HK police fire tear gas at protesters in residential area

Bloomberg

Hong Kong demonstrators and police clashed for a second straight day as the city’s China-backed government struggles to quell growing discontent and amid violent clashes that have marred the historic movement in recent weeks.
Police fired volleys of tear gas at hundreds of black-shirted protesters on Sunday in Sai Ying Pun, a residential and business area where the Chinese government’s liaison office in Hong Kong is located. Protesters vandalised the liaison building, drawing stern warnings from Beijing and sparking fears that China’s military would be called in to restore order.
A number of stores in the neighbourhood were closed ahead of the tense standoff, as riot police carrying shields marched in rows down a main street. Police said they used tear gas to disperse protesters who hurled bricks at officers, in a situation that was “drastically deteriorating.”
Thousands of people initially gathered at centrally-located Chater Garden and marched without a definite plan toward the Admiralty, Wan Chai and Causeway Bay areas that were ground zero for previous mass rallies. They had chanted slogans including “liberate Hong Kong, revolution of our time,” “shame on police who beat people” and “return us the right to demonstrate.”

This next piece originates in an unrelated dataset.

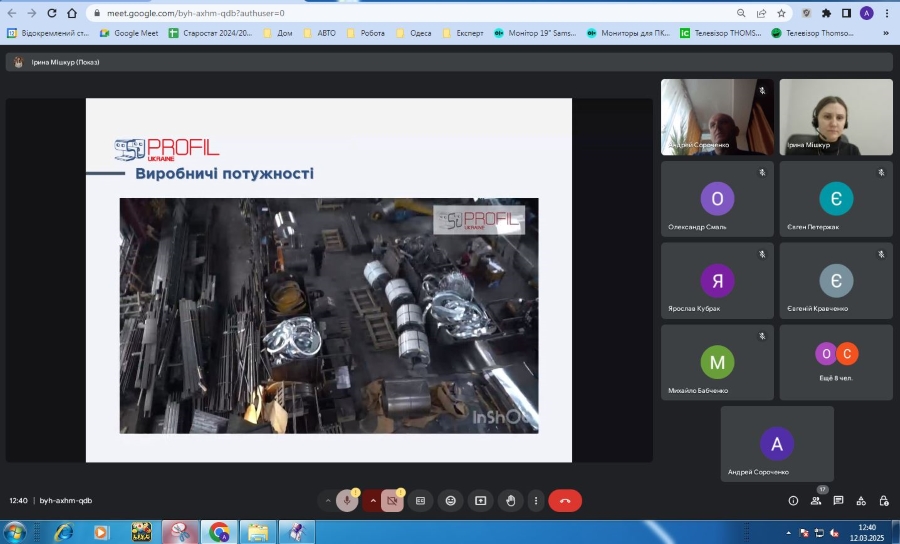Viewport: 900px width, 544px height.
Task: Show the participants list panel
Action: [x=816, y=500]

The sprawling Sogo department store in Causeway Bay, owned by Lifestyle International Holdings, was closed though the situation in that area remained peaceful.

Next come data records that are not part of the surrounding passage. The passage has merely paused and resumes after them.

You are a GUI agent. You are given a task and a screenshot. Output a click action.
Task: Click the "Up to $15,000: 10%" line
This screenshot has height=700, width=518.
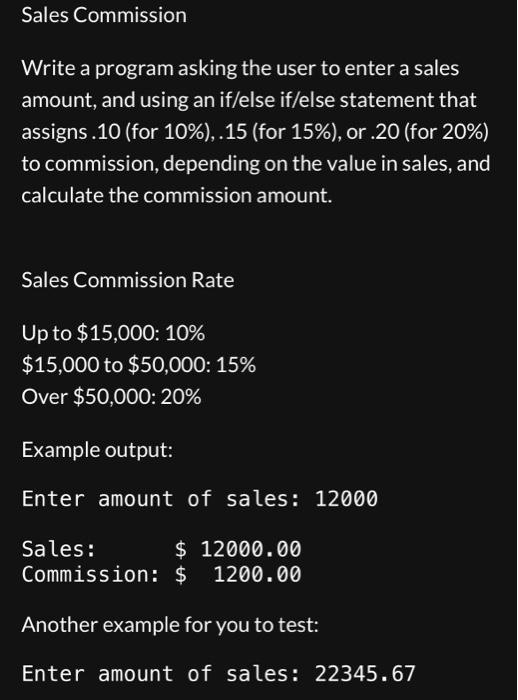[113, 333]

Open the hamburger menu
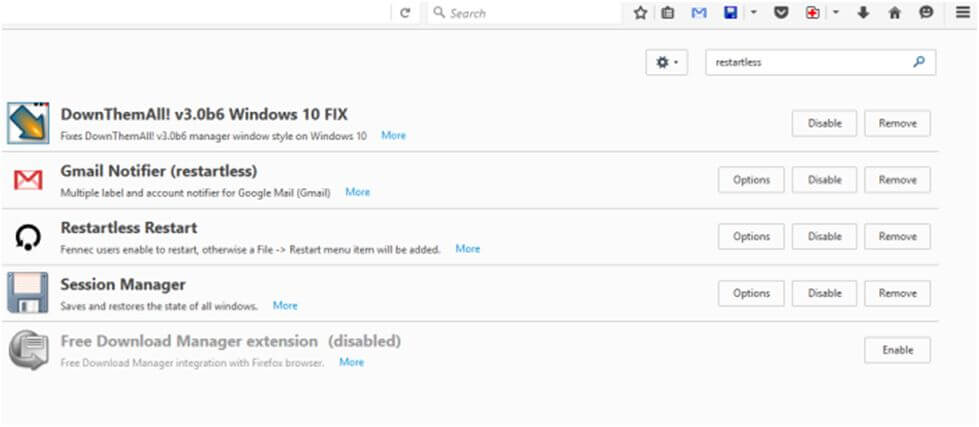962,13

Sunday’s march came the day after thousands of protesters descended on the suburb of Yuen Long near the Chinese border to condemn a mob
attack against train commuters and demonstrators that shocked the city last weekend.
A sit-in at Hong Kong’s international airport also drew thousands and underscored the economic risk of continued unrest. Police used batons, tear gas and pepper spray on people throwing stones and wielding metal rods. Thirteen people were arrested for their involvement in Yuen Long, Yolanda Yu, a senior superintendent at the Police Public Relations Branch, told reporters on Sunday.

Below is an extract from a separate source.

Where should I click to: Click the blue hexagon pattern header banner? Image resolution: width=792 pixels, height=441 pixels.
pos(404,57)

That march’s organiser, Max Chung, had been taken into custody, she said.
“The police’s job was to disperse protesters, not to vent their own anger on them,” Joe Pang, a 65-year-old retired bank manager, said of Saturday’s protests as he gathered in Chater Garden holding up a poster that read “Stop the violence.”
Nine people were hurt, Hong Kong’s RTHK reported, while police said four officers were injured.
The government expressed “deep regret” over the march in Yuen Long, which went ahead despite the lack of a permit, and condemned “radical protesters” who charged police cordons, disrupting public peace and challenging the law.
About 288,000 people took part in Saturday’s protest, organiser Chung told reporters. Police, citing the lack of a permit, wouldn’t estimate the size of the crowd.
Police early on Sunday said the protesters disregarded the personal safety of residents and the public.
The demonstrators used metal poles and self-made shields to attack officers and charge the cordon line —they even removed fences from roads to form road blocks, according to a police statement.